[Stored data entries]
__________

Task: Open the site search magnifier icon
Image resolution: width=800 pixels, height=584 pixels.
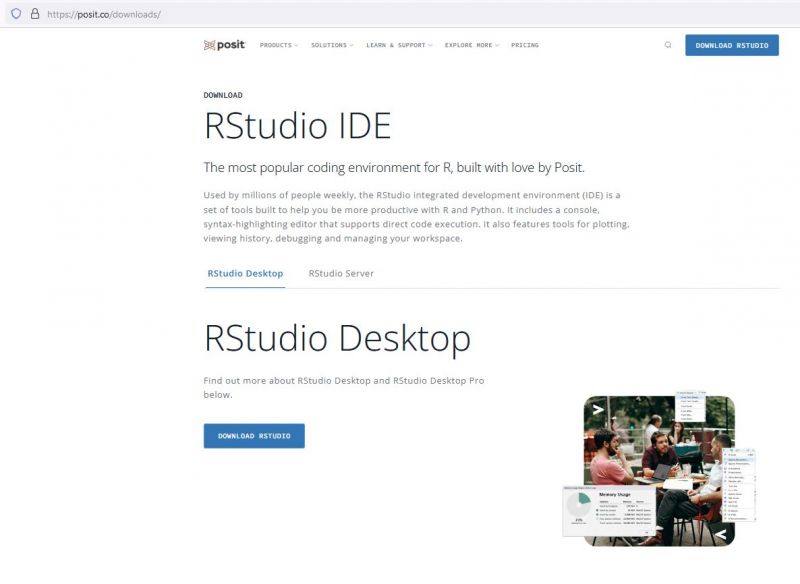Action: pyautogui.click(x=666, y=44)
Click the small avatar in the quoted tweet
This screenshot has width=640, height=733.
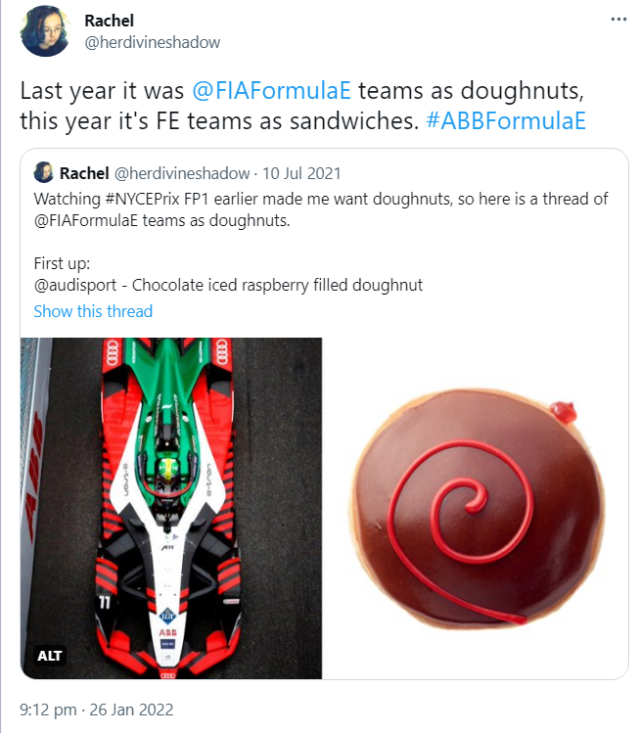point(43,173)
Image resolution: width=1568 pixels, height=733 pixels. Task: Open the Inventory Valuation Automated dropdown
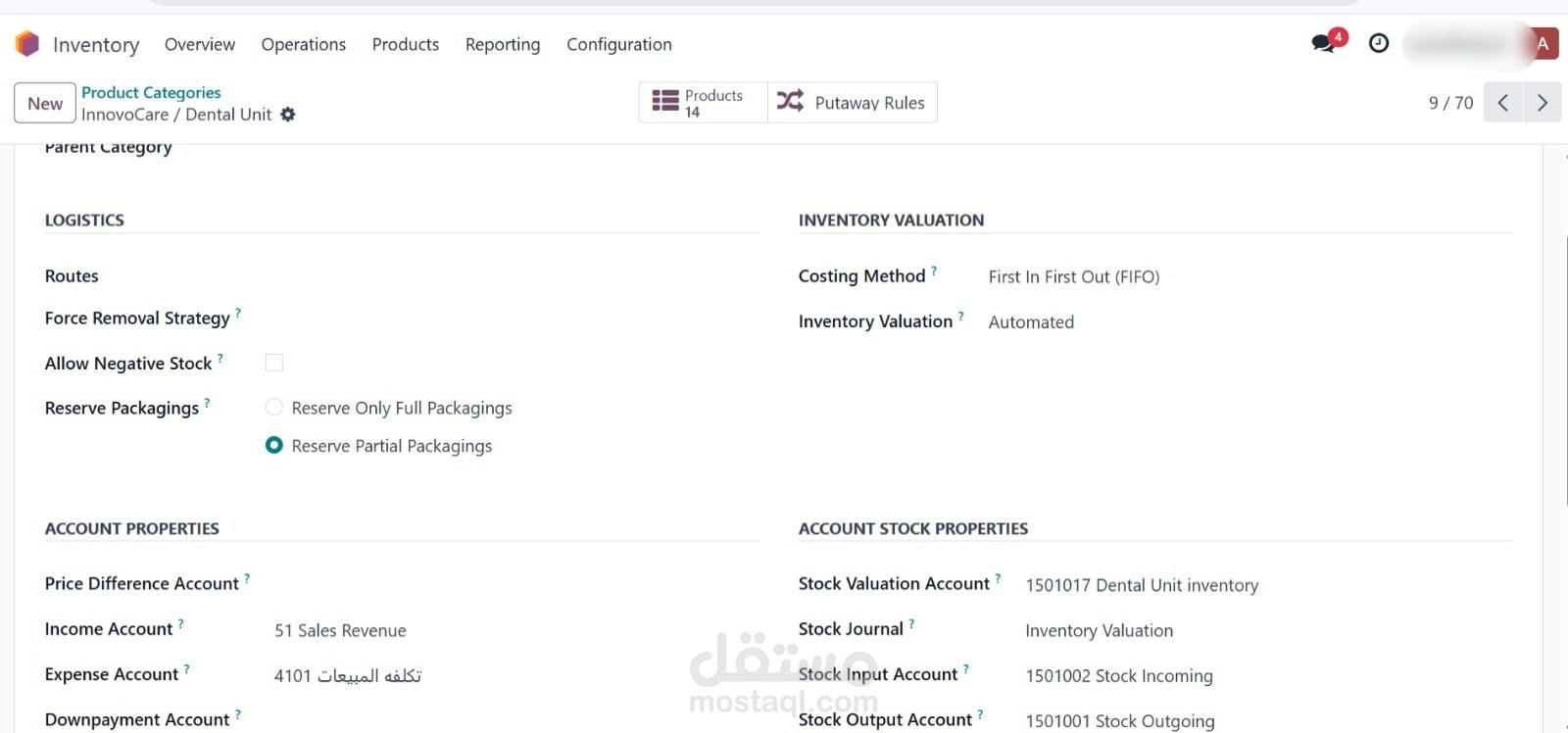1031,322
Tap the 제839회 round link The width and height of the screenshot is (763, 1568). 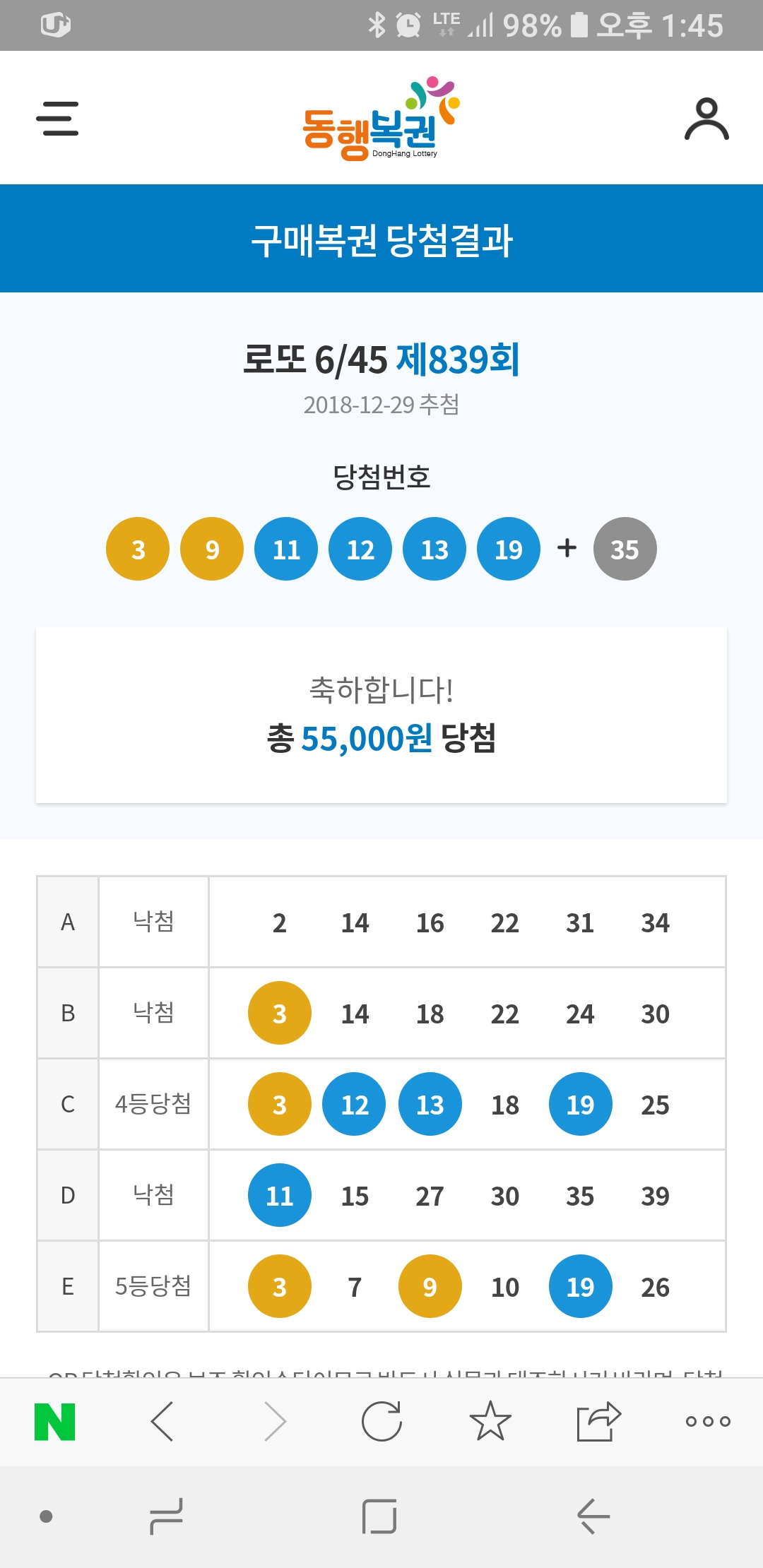point(458,359)
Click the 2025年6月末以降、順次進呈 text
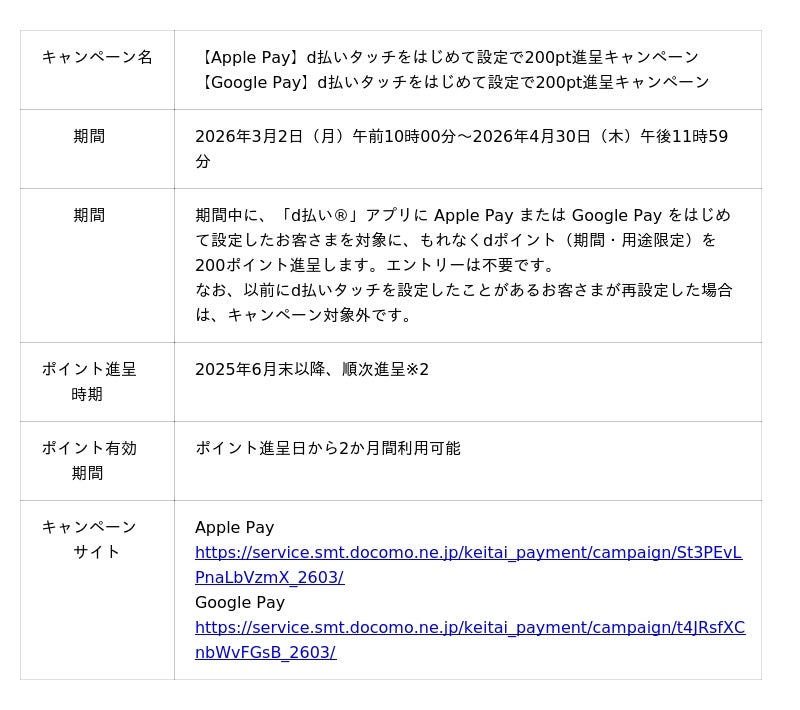Image resolution: width=800 pixels, height=710 pixels. (299, 370)
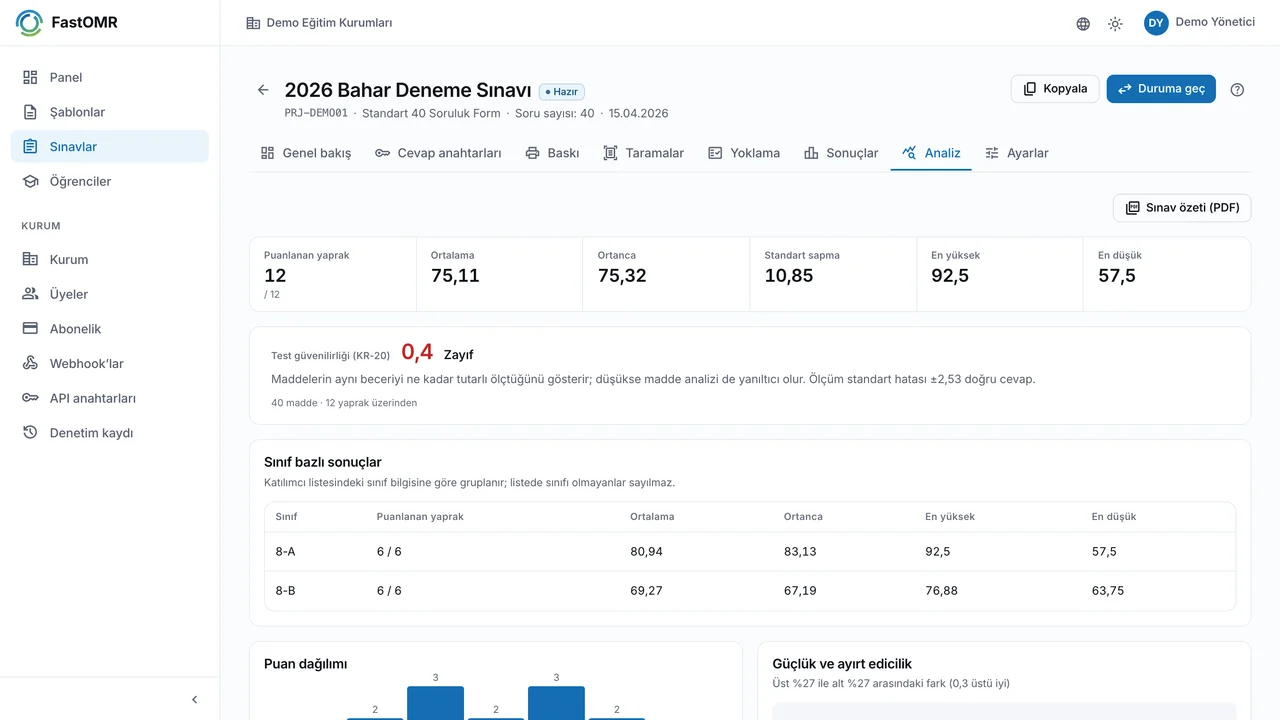Image resolution: width=1280 pixels, height=720 pixels.
Task: Open Demo Yönetici user menu
Action: click(x=1199, y=23)
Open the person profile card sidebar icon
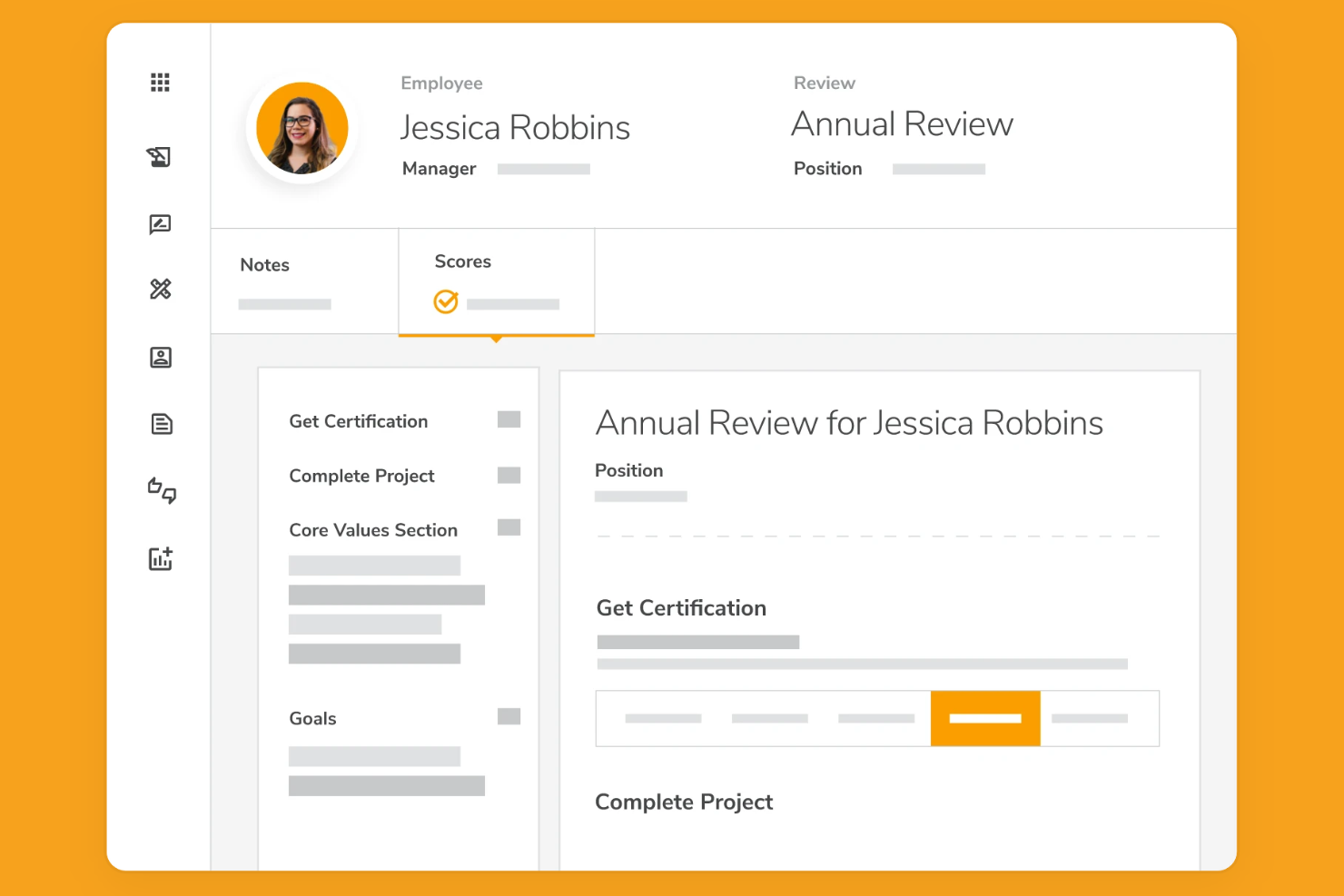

__________

-- BRIEF --
Extract only the lines from the line containing "Click the 2025年6月末以降、順次進呈 text" through the final line of the records; keep both ends and drop every picture.

-- RESPONSE BELOW --
Click the 2025年6月末以降、順次進呈 text
Image resolution: width=800 pixels, height=710 pixels. (299, 370)
Image resolution: width=1280 pixels, height=720 pixels.
Task: Open Demo Yönetici user menu
Action: click(x=1199, y=23)
Open the person profile card sidebar icon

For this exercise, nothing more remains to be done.